(Note from NH State Rep. Timothy Horrigan: This is the Superior Court ruling by Judge James J. Barry which became the subject of Petition 1, which was filed with the NH House Petitions & Redress Committee in 2011.)


STATE OF NEW HAMPSHIRE

HILLSBOROUGH, SS SUPERIOR COURT

SOUTHERN DISTRICT No. 08-E-456


Hudson School District

v.

State of New Hampshire, State Department of Education, and

Commissioner Lyonel B. Tracy


ORDER ON PETITIONER'S REQUEST FOR A PRELIMINARY INJUNCTION


The petitioner, Hudson School District, has filed a bill in equity against the respondents, the State of New Hampshire, the Department of Education, and Commissioner Lyonel B. Tracy (collectively "the State"), to enjoin the respondents from (1) requiring the petitioner to submit an implementation plan for public kindergarten to the Commissioner; (2) requiring the petitioner to implement public kindergarten; and (3) penalizing the petitioner for not implementing public kindergarten while this litigation is pending. The respondent objects. The Court held a preliminary hearing on March 18, 2009. For the following reasons, the petitioner's request for temporary injunctive relief is DENIED.


Background


For the purposes of this case, the Court finds the following relevant facts. In 2007, the New Hampshire Legislature mandated that school districts provide public kindergarten education. The legislation required each school district not providing kindergarten during the 2008-2009 school year to submit a kindergarten implementation plan by December 1, 2008 outlining how a kindergarten program would be developed for the 2009-2010 school year. The legislation also included funding for the requisite construction and operational costs associated with the implementation of mandatory public kindergarten. On December 1, 2008, the petitioner sent a letter to Commissioner Tracy explaining that it was challenging the constitutionality of the legislation. The petitioner filed a petition in this Court for declaratory relief and preliminary and permanent injunctive relief on December 24, 2008, arguing that mandatory kindergarten is an unfunded mandate in violation of Part 1, Article 28-a of the New Hampshire Constitution.


Analysis


The issuance of an injunction is an extraordinary remedy, appropriate only where there is an immediate danger of irreparable harm to the petitioner, and there is no adequate remedy at law. Murphy v. McQuade Realty, Inc., 122 N.H. 314, 316 (1982). "[T]he granting of an injunction is a matter within the sound discretion of the Court exercised upon a consideration of all the circumstances of each case and controlled by established principles of equity." UniFirst Corp. v. City of Nashua, 130 N.H. 11, 14 (1987) (quotation and ellipsis omitted). In order to obtain preliminary injunctive relief, the petitioner "must demonstrate: (1) a present threat of irreparable harm; (2) there is no adequate remedy at law; (3) a likelihood of success on the merits; and (4) the public interest would not be adversely affected if the Court granted the preliminary injunction. Id at 14-15. The.thrust of the petitioner's argument is that the funding provided by the legislature is insufficient to cover the costs of implementing a kindergarten program. Thus, the petitioner claims that it will suffer irreparable harm by having to supplement State funding and is also likely to succeed on the merits. According to the petitioner, it will have to'raise, appropriate, and expend a significant amount of money above what the legislation provides in construction and operational costs: However, the State challenges the accuracy of this assertion. First, a construction grant covering "100 percent of the actual cost of the design and construction of a basic code compliant kindergarten facility" is available under RSA 198:l5-r, 1(b) (Supp. 2008). The petitioner claims that it is instead going to have to build a better quality facility, one that is more than just "basic" and "code compliant," because Mr. Ed Murdough of the Department of Education encouraged districts to do so. If a district decides to build a better quality facility, only 75% of the cost of construction is covered under the statute. RSA 198:15-r, 1(a). While the petitioner may be feeling some pressure to forgo the 100% funding option under the statute, it is still available, contrary to the petitioner's argument.

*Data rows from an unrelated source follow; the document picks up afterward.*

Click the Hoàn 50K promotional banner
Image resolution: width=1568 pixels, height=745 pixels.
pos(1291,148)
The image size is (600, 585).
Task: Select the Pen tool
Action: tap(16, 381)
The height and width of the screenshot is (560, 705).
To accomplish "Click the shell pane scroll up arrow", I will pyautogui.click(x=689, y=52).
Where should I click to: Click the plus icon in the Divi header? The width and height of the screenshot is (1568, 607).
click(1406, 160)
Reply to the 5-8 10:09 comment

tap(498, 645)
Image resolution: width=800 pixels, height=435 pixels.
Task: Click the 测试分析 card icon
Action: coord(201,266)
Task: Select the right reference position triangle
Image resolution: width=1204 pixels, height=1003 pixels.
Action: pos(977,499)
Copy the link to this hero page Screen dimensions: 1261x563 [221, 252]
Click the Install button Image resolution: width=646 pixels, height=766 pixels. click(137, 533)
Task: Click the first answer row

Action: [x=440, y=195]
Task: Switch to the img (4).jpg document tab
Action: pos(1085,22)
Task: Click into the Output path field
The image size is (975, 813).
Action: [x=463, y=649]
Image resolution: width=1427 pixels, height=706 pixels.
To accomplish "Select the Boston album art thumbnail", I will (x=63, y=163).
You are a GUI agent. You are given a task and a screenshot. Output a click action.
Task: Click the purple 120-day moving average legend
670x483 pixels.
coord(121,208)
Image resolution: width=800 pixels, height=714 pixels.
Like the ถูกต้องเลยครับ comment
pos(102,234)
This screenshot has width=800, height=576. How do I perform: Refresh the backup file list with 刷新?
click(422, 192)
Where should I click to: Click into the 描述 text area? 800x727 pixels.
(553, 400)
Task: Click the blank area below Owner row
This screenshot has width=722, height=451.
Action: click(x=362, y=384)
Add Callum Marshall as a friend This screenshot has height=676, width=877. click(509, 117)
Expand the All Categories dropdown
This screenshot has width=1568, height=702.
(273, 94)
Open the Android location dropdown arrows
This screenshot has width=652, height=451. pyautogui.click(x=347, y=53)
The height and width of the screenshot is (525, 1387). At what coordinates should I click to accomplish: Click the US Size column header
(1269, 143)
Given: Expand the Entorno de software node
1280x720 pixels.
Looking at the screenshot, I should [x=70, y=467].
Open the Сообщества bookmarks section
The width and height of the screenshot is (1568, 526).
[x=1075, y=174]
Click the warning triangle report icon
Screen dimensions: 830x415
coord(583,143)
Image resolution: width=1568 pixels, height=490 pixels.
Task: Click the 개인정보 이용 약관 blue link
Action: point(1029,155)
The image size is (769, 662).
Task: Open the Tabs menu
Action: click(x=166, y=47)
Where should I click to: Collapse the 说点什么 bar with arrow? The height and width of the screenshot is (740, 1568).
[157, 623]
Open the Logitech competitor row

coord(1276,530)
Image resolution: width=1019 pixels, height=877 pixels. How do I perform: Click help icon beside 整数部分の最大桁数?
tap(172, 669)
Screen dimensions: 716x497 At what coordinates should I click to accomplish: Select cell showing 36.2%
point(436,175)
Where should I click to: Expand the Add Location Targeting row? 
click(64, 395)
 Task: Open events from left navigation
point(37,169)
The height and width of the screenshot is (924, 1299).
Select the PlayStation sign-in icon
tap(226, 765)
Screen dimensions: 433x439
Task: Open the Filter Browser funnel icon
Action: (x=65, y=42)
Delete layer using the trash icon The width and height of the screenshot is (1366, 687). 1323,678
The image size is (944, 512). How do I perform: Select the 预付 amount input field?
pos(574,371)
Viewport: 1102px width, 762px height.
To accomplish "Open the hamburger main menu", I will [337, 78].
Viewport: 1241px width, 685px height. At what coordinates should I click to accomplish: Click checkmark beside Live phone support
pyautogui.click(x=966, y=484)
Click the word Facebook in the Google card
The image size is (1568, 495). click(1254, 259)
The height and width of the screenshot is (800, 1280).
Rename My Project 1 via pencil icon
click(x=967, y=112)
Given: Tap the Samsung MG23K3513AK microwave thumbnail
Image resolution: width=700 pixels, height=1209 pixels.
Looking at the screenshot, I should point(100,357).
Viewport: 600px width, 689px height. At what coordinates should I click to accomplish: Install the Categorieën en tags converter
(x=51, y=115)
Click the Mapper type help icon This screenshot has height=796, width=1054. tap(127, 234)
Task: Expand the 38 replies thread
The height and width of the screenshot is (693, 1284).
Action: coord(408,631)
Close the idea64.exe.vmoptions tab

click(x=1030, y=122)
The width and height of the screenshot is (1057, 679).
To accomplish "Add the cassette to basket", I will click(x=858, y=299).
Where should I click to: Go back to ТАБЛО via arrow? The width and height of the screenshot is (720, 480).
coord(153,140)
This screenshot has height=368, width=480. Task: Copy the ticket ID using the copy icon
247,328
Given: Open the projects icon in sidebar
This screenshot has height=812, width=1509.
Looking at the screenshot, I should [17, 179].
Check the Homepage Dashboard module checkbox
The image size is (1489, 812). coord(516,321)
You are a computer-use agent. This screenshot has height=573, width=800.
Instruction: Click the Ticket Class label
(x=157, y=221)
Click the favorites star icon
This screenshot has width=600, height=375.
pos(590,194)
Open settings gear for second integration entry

The petitioner also points out that even under the 100% funding option it is required to pay the cost of "site acquisition and core facilities." RSA 198:15-r, 1(b). However, the respondent maintains that the petitioner already has land adjacent to its current elementary schools on which the kindergarten facilities can be built. Further, the respondent argues that there will be no expense for "core facilities" because the already existing elementary schools have the necessary facilities. Because the petitioner has not countered the respondent's argument, the Court will accept that the petitioner will bear no costs for site acquisition or for core facilities. Lastly, the cost of initial furniture, fixtures, and equipment for the new kindergarten facilities are also to be paid by the State pursuant to statute. RSA 198:15-r, III. As a result, the Court is not persuaded that the petitioner will be required to pay any construction costs for its kindergarten classrooms.


As for operational costs, the petitioner claims that it will only receive $1,200 per pupil even though the State has determined that the appropriate funding per pupil for the 2009-2010 school year is $3,450. At $1,200 per pupil, the petitioner maintains that it will have to provide additional funds in order to operate the kindergarten program. The respondent argues that the $1,200 figure located in RSA 198:48-b, II was for 2008 kindergarteners and that the $3,450 figure will take effect beginning in the fall of 2009. RSA l98:40-a, I. Thus, starting in 2009, kindergarten students will be funded under the same formula as all other students. However, the respondent acknowledged at the hearing that each kindergarten student will be calculated at half of the $3,450 figure, $1,725, because the kindergarten program is half-day. The petitioner nevertheless maintains, based on information provided to the district's superintendent, that $1,200 is the allotment per kindergartener for next year. But, even assuming the $1,725 figure is correct, the petitioner argues that it will be required to provide extra funds for the program to actually operate.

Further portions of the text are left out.